We can think of all changes in activation which free prefrontal cortex to be in charge of the given process and then work in other aspects of the same process or even others. These changes create tendencies to act.

  • 5. Changing the component of each net and gaining specificity in a given activity (Fair et al., 2007; Dennis and Thompson, 2013).

  • 6. One important area is medial prefrontal cortex, in where we store long-term assessments of our lived experiences. Moreover medial prefrontal cortex sends directly projections to premotor and motor areas. It is useful to not imitate who we are looking at and also to keep our initiative to decide when to act. So this area is highly related with our personalization (Isoda and Noritake, 2013). Hippocampus is more active for short-term, medial prefrontal cortex for long-term (Bonnici et al., 2012) and lateral and medial parietal for supporting our believes and self-concept because they are part of default mode. This system is active in the process of self-reference and consciousness (Mason et al., 2007; Fransson and Marrelec, 2008).

  • 7. There is one event well-known as “switch backward” and it happens at the end of adolescence. This process frees prefrontal cortex from having to do everything. So it is free for working on other things. It reminds us the concept of habit of the present topic.

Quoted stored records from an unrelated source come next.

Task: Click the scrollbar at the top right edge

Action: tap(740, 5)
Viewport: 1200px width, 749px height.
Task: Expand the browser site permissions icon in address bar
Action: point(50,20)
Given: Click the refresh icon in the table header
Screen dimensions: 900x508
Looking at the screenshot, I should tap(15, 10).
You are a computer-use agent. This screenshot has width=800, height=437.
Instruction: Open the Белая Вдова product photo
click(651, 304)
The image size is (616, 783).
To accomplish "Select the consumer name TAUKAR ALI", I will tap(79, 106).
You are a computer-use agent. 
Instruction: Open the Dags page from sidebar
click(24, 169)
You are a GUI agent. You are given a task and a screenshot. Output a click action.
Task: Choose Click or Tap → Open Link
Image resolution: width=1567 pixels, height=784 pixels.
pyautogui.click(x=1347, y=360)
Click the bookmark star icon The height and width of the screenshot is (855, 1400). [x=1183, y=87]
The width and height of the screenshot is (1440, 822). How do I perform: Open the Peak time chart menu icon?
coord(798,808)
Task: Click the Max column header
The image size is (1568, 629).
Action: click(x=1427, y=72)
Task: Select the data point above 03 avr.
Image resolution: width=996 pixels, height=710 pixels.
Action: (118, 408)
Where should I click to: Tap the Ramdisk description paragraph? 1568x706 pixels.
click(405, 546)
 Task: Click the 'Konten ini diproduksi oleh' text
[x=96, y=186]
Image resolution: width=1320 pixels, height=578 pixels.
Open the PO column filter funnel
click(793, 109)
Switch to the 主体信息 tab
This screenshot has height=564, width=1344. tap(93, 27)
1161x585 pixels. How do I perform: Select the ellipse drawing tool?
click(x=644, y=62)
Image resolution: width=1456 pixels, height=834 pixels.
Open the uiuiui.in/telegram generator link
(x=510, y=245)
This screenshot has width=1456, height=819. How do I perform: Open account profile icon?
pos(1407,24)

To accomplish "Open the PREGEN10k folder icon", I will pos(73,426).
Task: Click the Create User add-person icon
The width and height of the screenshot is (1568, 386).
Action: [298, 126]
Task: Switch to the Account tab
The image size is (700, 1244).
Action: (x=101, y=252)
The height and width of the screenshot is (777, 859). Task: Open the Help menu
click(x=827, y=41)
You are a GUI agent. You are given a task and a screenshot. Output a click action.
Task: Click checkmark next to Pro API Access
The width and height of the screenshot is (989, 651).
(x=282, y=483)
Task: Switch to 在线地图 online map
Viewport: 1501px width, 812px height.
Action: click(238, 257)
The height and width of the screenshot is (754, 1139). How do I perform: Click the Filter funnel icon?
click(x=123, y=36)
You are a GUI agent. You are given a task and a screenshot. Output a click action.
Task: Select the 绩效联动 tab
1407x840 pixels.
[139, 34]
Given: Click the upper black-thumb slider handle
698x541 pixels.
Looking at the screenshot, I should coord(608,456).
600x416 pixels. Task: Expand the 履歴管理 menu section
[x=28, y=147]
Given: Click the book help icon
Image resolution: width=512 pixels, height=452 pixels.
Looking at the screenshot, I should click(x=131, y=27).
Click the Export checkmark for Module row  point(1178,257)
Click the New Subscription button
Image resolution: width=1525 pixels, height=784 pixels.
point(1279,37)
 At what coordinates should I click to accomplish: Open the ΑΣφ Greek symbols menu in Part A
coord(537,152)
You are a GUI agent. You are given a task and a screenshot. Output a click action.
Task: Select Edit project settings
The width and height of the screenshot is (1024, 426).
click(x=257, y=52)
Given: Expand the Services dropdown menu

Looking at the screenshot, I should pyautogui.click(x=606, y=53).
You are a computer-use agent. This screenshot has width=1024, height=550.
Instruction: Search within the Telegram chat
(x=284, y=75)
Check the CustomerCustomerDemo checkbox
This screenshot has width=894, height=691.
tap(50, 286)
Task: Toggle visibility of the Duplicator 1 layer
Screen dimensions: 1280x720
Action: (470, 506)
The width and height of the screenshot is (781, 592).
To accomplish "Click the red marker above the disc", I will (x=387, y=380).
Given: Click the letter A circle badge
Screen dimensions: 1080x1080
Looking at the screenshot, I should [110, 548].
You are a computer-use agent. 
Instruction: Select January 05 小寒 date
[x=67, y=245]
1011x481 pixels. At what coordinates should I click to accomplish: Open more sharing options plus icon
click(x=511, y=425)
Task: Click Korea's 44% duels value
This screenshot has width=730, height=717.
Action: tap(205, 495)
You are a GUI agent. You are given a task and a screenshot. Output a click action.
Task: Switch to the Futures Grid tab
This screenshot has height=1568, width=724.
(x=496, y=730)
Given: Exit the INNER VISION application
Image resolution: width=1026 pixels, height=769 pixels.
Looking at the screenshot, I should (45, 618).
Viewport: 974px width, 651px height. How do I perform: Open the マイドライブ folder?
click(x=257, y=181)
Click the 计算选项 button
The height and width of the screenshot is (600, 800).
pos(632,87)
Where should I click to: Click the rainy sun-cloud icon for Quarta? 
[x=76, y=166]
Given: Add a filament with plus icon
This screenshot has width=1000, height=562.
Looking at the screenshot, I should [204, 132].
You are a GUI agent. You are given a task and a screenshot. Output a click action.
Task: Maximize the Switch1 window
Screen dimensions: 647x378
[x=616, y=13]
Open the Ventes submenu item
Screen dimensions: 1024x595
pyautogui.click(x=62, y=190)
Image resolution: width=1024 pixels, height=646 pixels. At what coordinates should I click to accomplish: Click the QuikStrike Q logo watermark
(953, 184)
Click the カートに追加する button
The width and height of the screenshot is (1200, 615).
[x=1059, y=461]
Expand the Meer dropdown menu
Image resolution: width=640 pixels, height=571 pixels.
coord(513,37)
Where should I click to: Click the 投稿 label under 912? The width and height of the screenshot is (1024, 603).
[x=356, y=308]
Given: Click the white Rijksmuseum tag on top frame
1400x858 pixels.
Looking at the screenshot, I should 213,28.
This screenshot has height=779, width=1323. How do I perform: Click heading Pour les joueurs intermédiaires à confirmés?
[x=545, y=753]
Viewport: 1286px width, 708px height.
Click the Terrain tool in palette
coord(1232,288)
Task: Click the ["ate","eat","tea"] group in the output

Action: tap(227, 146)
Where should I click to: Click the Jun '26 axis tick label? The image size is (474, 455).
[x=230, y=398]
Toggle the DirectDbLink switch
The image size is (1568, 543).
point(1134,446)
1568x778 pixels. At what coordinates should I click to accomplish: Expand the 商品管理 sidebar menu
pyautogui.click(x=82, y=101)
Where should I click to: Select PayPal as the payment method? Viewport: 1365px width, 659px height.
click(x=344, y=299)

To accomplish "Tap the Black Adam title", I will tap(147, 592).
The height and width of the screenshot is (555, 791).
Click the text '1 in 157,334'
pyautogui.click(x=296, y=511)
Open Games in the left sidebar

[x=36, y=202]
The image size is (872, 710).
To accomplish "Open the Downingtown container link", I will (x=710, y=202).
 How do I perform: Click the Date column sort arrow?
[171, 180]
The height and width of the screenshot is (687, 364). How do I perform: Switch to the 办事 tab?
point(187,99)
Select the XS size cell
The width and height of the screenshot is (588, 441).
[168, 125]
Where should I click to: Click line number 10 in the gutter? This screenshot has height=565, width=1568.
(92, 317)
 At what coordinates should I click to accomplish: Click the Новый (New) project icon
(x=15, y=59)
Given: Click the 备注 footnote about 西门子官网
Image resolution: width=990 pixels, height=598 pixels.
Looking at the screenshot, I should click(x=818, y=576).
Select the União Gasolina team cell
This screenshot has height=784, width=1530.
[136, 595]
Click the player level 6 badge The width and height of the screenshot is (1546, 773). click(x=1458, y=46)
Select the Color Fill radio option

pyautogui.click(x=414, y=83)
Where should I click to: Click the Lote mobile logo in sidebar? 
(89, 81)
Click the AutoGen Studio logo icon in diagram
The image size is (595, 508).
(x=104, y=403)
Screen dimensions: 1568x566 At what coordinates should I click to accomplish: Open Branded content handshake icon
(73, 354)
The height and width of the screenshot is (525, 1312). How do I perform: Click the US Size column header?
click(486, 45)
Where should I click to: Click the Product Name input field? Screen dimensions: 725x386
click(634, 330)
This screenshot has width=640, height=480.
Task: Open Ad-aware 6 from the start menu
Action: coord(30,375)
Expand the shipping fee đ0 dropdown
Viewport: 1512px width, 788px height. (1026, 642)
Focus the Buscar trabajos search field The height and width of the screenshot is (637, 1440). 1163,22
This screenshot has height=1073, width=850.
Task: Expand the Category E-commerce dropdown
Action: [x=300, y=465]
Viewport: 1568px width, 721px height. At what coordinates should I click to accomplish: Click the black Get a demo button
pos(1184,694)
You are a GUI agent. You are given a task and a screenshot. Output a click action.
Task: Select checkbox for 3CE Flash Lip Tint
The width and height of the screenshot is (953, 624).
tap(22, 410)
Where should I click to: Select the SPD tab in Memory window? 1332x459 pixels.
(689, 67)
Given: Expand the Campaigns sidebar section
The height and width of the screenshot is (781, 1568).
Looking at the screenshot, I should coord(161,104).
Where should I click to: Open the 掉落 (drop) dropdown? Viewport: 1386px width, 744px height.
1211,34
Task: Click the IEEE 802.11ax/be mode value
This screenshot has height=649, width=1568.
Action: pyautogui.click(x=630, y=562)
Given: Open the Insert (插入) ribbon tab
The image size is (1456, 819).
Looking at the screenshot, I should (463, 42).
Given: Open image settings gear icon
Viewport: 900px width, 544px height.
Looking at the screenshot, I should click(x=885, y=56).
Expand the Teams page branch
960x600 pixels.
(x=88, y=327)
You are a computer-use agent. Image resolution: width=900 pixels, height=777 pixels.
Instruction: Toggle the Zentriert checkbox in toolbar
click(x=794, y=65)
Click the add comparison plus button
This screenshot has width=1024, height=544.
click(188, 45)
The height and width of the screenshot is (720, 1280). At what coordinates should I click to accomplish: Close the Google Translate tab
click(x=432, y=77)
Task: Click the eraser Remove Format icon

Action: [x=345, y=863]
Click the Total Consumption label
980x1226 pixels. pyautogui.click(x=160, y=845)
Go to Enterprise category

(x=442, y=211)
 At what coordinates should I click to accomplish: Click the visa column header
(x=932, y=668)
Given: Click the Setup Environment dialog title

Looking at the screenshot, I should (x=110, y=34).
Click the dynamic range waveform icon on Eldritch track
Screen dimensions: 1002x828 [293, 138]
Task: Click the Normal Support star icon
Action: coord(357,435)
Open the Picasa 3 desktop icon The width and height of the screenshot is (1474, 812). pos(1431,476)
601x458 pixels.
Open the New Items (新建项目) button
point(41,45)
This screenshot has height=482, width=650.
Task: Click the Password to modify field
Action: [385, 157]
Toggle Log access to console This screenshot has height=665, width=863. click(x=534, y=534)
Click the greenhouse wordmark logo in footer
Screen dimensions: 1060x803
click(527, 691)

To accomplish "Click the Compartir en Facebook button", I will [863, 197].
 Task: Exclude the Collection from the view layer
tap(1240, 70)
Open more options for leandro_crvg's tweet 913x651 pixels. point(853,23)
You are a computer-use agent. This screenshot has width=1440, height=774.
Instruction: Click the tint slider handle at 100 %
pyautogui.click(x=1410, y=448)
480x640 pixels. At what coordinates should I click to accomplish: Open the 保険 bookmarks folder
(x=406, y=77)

We are going to number several of them:

    1. Ventromedial of prefrontal cortex changes its activation to entorhinal and temporal cortex for leading attention and then affects to episodic codification (Schott et al., 2011);

    2. Medial prefrontal cortex changes its activation to temporoparietal junction for mentalization and perspective taken (Crone and Dahl, 2012);

    3. From anterior cingulate cortex to parietal and occipital for filtering what is irrelevant (Velanova et al., 2008);

    4. From dorsomedial prefrontal cortex to superior and posterior temporal for distinguishing between physical cause and intentional cause (Pfeifer and Blakemore, 2012);

    5. From medial prefrontal cortex to temporal cortex for self-concept (Sebastian et al., 2008);

    6. From dorsolateral prefrontal cortex to anterior cingulate cortex for impulse control (Fair et al., 2007).

Conclusion

We have hypothesized several cerebral changes than could support a widely idea of habit and self-control. And as the period when these processes are formed is during adolescence, we highlighted adolescence education. The issue is not whether they reach habits, they will get it, however the issue is what kind of habits they are.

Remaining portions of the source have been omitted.